How Do You Respond to the Person Who Says,

How Do You Respond to the Person Who Says, "My God Is a God of Love?"

Sam Waldron

The following is a transcribed Video Q&A, so the text may not read like an edited article would. Scroll to the bottom to view this video in its entirety. 

It was a great debate in the Middle Ages, which had to do with this very thing. Abelard's saying basically, and a lot of other people saying, "God is loving. God is powerful. God can to anything He wants, so He can save people without atonement, of His wrath and justice."

On the other hand, someone like Anselm's saying, "Look God's honor must be satisfied." And Anselm was getting it right in his great book, Why God Became Man. He was saying, "Look, God became Man." That's what the Christian church believes. Was that necessary or not? Why would God go through that, do that great thing if He can save people, by a wave of the magic wand of His power. That doesn't make any sense.

Following on from Anselm, you come to Luther, and now you can translate from the historical theology into the Biblical theology, or what the Bible teachers particularly, because Luther's saying, Anselm was getting right. We have to be just a little bit more specific. It's not just God's honor in general the must be satisfied and is satisfied by the great work and reason that God became man. What we have to have is the satisfaction of the justice of God.

So what Luther taught can be paraphrased in what's always attributed to some Puritan, I don't know who, but the Puritan was supposed to have said. I think he's Biblical, even though I don't know his name, that there are three things God can't do. He can't lie, a God who cannot lie. He can't die. God is immortal, which means not just that He doesn't die, but that He cannot die, and He cannot deny Himself, but remains faithful.

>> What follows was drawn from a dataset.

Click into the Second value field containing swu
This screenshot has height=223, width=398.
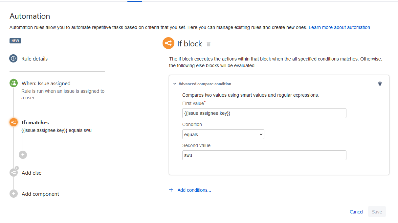(264, 155)

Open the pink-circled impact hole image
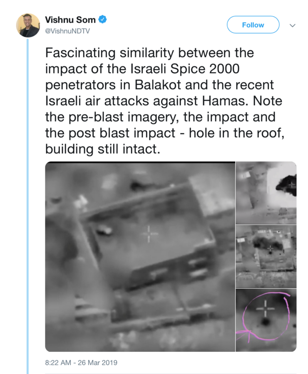click(x=266, y=320)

So it's clear from the Bible that when we talk about God being almighty and loving, that we can't define that in a way that abstracts it from either what is rational or moral. That's why I like the little children's catechism so much that says, answers the question, can God do all things? The answer is, yes, God can do all His holy will, which forces us to think about God's power and love in a way that's connected to both what is rational and what is moral, okay?

So the point is, can God, just with a magic wand of His love, wave aside our sins, wave aside our transgressions of His law? The answer of the Bible to that question is, no He cannot, because God must be just. As Paul says in Galatians, chapter three, "If a law had been given, by which we can become righteous, then surely salvation, justification, righteousness would've been by that law."

Of course, what's behind what Paul says? Look, Christ died. God sent His son and had Him crucified. That's what the Bible teaches. That's what's very clear. Now you have to answer this simple question, was that necessary or not? Would God do that if it wasn't necessary?

Well, I think the only way that question can be answered is, no. So, all over the Bible, there are these plain statements of the necessity of the atonement of Jesus Christ. I like what one theologian says, who says that the atonement of Christ was a matter of consequent, absolute necessity, as John [Murio 00:04:20] says that, consequent, because the necessity's only there because God first chose to save.

God didn't need to do that. Salvation is not by fair, it's by grace. God was free to save and He was free to choose not to save, but one He chose to save, consequent on that great decision, the atonement of Jesus Christ was absolutely necessary and that absolutely necessary character of the atonement was grounded in the most necessary thing about the universe, that character of God himself.